The transceiver node should fill out the protocol group with the following information:

  • resource: The full fmri of this entry
  • FRU: The full fmri of this entry, assuming it is not an integrated component, in which case it should likely be a parent device and no port entry should be present.

As most NICs do not have labels for the different transceivers and ports, we're not going to place one, though if one is available, then we should.

The transceiver group should have a general property group transceiver which has two different properties at this time:

  • type: The type indicates a specific kind of transceiver and additional property groups that may be present. In this case, the type we'll use is called sff.

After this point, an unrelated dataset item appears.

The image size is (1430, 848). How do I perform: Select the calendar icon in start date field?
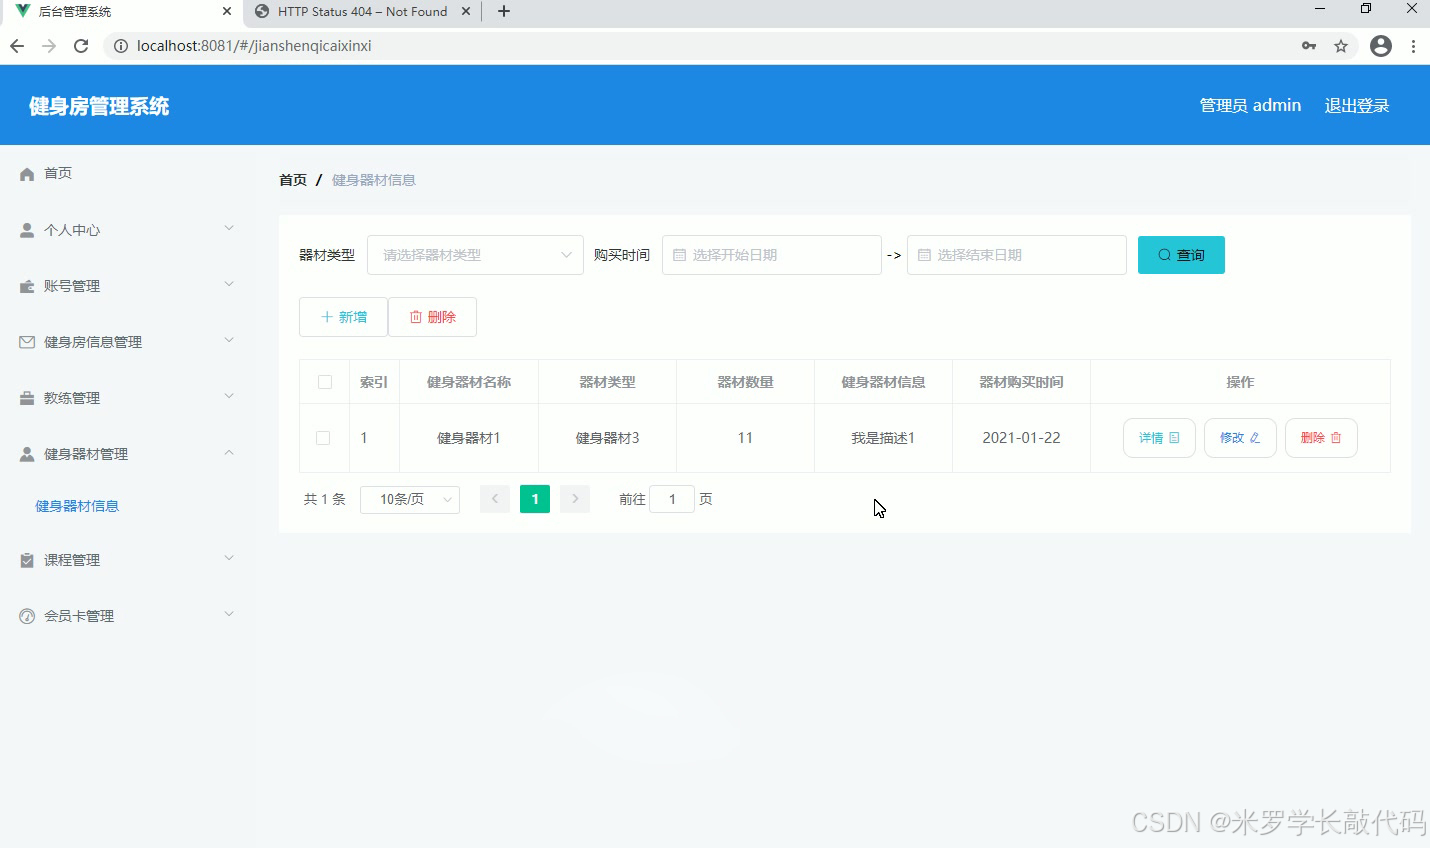(x=681, y=254)
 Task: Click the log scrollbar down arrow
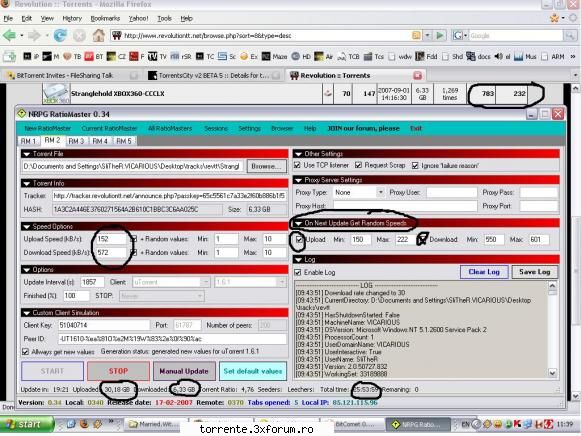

  • usable: A boolean which indicates whether or not the device can use this at a high-level. This is intended to account for cases where someone plugs a FC transceiver into an Ethernet device or explicit vendor blacklists that are in hardware.

Transceivers with type sff whould have a property group sff-transceiver. The sff-transceiver property group should have the following properties:

  • vendor: The name of the transceiver vendor. If one is not available, then the string form of the OUI should be used.
  • part-number: The part number for this transceiver.
  • revision: The revision for this transceiver.
  • serial-number: The serial number for this transceiver.

If the transceiver does not provide this information, then the property should be left out.

NIC Transeceiver Model

A NIC transceiver would have a number of port nodes under the normal PCI device that represents the device. The number of ports would be based on the number of transceivers. If the transceiver is present, then we would enumerate a transceiver node under it.

Impacted Repositories

As part of this work, only the illumos-joyent repository should be impacted.